I reviewed The Rithmatist, Brandon Sanderson's young adult debut, for YA Summer a few months ago. I normally try not to do the same author twice in a year, but Misanthrope and Smartypants have been swearing up and down that this one is great for months, so I finally caved....and am very glad I did.



Not to be confused with The Way of Shadows, which is both half as long and half as interesting.

Rating: 4 stars
Length: Well into "imposing tome" territory (1258 pages)
Publication: August 31, 2010 from Tor Books
Premise: The world of Roshar is controlled by the highstorms that destroy the landscape even as they bring light and magic and by the long-forgotten secrets that place everyone in danger.
Warnings: battlefield gore
Recommendation: If you have the resolve for 1200-odd pages and don't mind a slightly slow start, give this one a try. It looks like this might be able to pull off a cast-of-thousands epic fantasy without slowing to a crawl-- the action is glorious, the world manages to be alien but comprehensible, and Brandon Sanderson has a deft touch for writing about ideals without becoming trite. 
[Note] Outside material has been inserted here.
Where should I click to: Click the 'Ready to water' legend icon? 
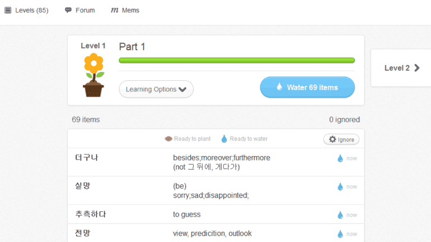[224, 139]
What makes this epic fantasy properly epic:

The story opens on nine cryptic figures abandoning the tenth of their number and then skips 4500 years to the present day, which is a fair indicator of this book's scope. Sanderson has gone to great lengths to create a world that's different from every near-Earth clone with magical seasoning out there, and it's fascinating to untangle how the highstorms (which produce the stormlight of the series title) have shaped every aspect of life on this world. Storms of water and magic that can sweep up boulders and trees as they move rage across the landscape with some frequency-- both Roshar's ecology and cultures have evolved to deal with that, though regions farther from the origin of the storms seem to follow more normal patterns. The storms tear at the earth, so grass and other plants can retract into the ground. Animals need to be sturdy to survive these conditions, so most of them seem to come with carapaces or antennas, calling to mind crustaceans rather than mammals. These tempests aren't without their blessings, however; gemstones of any size left out in the open will become infused with Stormlight, which glows brightly and can also be used in some types of blended magic and technology. These glowing gemstones are placed into the heart of small clear spheres that are the currency of the realm, so people can use their currency for illumination, and vice-versa. It's an elegant mechanic, one that lets pieces of worldbuilding follow each other more logically, and there's abundant room for this dual magic-technology to expand in future volumes.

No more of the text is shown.